Myron decided to give him a push. “Are you going to help cover up another murder?”
Myron expected shock or outrage, but instead he got a firm headshake. “I read the papers. Suzze T died of an overdose.”
Maybe a bigger push: “Right, and your daughter just fell out a window.”
Myron regretted the words the moment they escaped his lips. Too much too soon. He waited for the eruption. It didn’t come. Karl Snow’s face sagged. “Sit down,” he said. “Tell me who you are.”
Myron sat facing Karl Snow and introduced himself. Behind Snow, Lauren’s birthday party was growing happily rowdy. Myron thought about the obvious juxtaposition—a girl’s birthday party being hosted by a man who lost his own—but then he let it go.
“The news said she overdosed,” Karl Snow said. “Is that true?”
“I’m not sure,” Myron said. “That’s why I’m looking into it.”
“I don’t get it. Why you? Why not the police?”
“Could you just tell me why she was here?”
Karl Snow leaned back, pushed his glasses back up his nose. “Let me ask you something before we get into this. Do you have any evidence at all that Suzze T was murdered—yes or no?”
“For one thing,” Myron said, “there’s the fact that she was eight months pregnant and looking forward to starting a family.”
He did not look impressed. “That doesn’t sound like much evidence.”
“It’s not,” Myron said. “But here’s what I do know for certain. Suzze drove out here yesterday. She talked to you. A few hours later, she was dead.”
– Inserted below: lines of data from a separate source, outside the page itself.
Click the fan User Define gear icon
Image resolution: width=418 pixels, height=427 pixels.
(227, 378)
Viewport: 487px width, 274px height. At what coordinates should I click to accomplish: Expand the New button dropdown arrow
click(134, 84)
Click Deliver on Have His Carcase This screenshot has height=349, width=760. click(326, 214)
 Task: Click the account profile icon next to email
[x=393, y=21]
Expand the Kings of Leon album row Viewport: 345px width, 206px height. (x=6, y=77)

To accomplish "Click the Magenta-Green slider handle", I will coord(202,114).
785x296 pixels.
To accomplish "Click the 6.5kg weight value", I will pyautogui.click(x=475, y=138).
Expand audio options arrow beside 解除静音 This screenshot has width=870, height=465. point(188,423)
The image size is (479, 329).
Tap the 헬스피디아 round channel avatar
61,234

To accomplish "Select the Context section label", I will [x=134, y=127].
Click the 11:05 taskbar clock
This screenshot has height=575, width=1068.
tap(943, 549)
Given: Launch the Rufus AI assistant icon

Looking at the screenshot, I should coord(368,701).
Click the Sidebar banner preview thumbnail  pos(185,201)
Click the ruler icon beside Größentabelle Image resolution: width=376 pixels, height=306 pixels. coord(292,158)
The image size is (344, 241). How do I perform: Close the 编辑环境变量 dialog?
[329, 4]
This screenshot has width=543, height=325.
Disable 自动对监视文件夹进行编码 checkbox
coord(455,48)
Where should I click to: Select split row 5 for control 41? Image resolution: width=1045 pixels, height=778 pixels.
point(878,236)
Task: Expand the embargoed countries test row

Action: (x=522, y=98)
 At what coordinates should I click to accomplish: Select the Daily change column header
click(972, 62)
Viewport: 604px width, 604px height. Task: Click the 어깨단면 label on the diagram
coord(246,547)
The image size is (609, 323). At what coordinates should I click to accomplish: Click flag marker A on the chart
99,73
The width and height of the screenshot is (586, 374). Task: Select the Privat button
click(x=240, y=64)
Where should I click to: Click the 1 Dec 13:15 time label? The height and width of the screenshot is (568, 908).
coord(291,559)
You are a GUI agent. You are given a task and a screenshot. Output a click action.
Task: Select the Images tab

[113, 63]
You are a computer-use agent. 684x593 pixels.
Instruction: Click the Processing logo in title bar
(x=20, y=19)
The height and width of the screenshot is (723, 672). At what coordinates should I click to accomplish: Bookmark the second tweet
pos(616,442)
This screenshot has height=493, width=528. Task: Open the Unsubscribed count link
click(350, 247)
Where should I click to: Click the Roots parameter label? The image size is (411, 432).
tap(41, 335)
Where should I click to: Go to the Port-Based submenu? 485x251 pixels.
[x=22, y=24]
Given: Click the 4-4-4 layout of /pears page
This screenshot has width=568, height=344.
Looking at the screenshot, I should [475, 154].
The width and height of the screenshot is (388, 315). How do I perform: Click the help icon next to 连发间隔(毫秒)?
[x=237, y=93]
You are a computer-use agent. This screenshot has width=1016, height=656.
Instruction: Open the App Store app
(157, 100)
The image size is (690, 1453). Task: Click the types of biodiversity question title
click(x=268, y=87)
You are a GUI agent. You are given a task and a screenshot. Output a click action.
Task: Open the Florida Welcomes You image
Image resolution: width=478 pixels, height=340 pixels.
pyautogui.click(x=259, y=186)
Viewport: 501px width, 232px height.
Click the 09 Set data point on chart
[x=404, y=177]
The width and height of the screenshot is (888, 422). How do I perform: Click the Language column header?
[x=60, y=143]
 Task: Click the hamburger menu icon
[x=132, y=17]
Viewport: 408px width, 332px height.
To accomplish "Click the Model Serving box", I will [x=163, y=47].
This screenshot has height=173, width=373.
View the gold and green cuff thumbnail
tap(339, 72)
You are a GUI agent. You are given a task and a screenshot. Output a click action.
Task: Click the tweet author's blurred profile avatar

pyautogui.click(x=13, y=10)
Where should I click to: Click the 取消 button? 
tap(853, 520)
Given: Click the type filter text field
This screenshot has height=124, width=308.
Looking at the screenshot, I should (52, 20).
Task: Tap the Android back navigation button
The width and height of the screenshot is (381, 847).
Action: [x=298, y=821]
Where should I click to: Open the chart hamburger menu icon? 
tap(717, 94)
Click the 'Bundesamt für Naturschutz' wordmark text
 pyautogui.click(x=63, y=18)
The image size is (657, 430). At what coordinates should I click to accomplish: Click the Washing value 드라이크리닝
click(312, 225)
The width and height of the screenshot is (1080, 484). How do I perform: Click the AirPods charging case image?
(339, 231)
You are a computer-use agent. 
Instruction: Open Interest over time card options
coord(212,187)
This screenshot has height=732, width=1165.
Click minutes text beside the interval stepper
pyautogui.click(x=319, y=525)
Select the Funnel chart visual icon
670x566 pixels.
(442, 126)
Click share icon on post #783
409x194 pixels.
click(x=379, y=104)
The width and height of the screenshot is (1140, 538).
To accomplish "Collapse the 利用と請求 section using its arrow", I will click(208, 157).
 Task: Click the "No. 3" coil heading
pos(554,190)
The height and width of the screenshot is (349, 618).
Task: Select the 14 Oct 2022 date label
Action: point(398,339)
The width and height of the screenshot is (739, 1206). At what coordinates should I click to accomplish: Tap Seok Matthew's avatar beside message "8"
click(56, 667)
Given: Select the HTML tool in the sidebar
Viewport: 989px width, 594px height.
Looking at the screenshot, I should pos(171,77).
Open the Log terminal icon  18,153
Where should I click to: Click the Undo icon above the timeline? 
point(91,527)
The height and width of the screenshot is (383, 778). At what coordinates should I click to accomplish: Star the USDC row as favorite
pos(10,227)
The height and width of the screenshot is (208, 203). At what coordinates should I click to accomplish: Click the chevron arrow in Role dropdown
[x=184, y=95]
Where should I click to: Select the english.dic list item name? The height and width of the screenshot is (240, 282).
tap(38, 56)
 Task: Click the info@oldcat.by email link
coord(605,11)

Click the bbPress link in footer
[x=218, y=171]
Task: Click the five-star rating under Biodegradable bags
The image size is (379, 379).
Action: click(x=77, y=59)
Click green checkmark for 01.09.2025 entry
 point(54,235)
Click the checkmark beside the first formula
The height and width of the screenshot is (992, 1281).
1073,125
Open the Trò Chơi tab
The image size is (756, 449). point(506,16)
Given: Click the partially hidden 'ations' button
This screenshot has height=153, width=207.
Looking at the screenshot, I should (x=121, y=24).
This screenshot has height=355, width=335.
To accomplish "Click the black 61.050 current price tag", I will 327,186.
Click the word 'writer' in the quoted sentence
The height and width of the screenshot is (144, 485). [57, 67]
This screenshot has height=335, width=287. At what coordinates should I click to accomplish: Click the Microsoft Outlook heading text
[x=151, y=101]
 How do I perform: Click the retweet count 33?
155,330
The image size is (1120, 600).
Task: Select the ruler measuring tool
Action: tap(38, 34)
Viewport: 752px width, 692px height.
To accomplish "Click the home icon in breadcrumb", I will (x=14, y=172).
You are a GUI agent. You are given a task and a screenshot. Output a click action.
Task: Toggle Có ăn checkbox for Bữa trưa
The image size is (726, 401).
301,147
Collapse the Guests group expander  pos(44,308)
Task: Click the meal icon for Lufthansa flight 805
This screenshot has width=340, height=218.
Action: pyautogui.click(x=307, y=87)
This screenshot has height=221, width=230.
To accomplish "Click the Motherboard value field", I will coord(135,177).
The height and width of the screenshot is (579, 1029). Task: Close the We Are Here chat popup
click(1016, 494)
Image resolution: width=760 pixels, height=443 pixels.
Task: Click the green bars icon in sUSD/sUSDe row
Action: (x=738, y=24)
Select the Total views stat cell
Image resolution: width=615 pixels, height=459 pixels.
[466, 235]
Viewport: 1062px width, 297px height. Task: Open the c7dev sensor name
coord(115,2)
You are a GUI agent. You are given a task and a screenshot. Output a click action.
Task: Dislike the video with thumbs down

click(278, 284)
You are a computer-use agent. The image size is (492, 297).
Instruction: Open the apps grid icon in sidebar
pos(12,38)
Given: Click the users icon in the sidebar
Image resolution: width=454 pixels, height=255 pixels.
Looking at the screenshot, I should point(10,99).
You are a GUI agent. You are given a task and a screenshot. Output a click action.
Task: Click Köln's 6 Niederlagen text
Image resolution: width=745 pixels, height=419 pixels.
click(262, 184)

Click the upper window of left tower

He glanced behind him. The young woman in the wheelchair started toward them with an ice cream monstrosity. Myron started to get up to help, but Karl Snow shook his head. Myron stayed where he was.
“One SnowCap Melter,” the woman said, putting it in front of Myron. “Enjoy.”
The Melter would have trouble fitting in the trunk of a car. Myron half expected the table to tilt over. “This is for one person?” Myron asked.
“Yep,” she said.
He looked at her. “Does it come with angioplasty or maybe a shot of insulin?”
She rolled her eyes. “Golly, I’ve never heard that one before.”
Karl Snow said, “Mr. Bolitar, meet my daughter Kimberly.”
“Nice to meet you,” Kimberly said, awarding him with the kind of smile that makes the cynical think about the celestial. They chatted for a minute or two—she was the store manager, Karl just owned the place—and then she wheeled herself back behind the counter.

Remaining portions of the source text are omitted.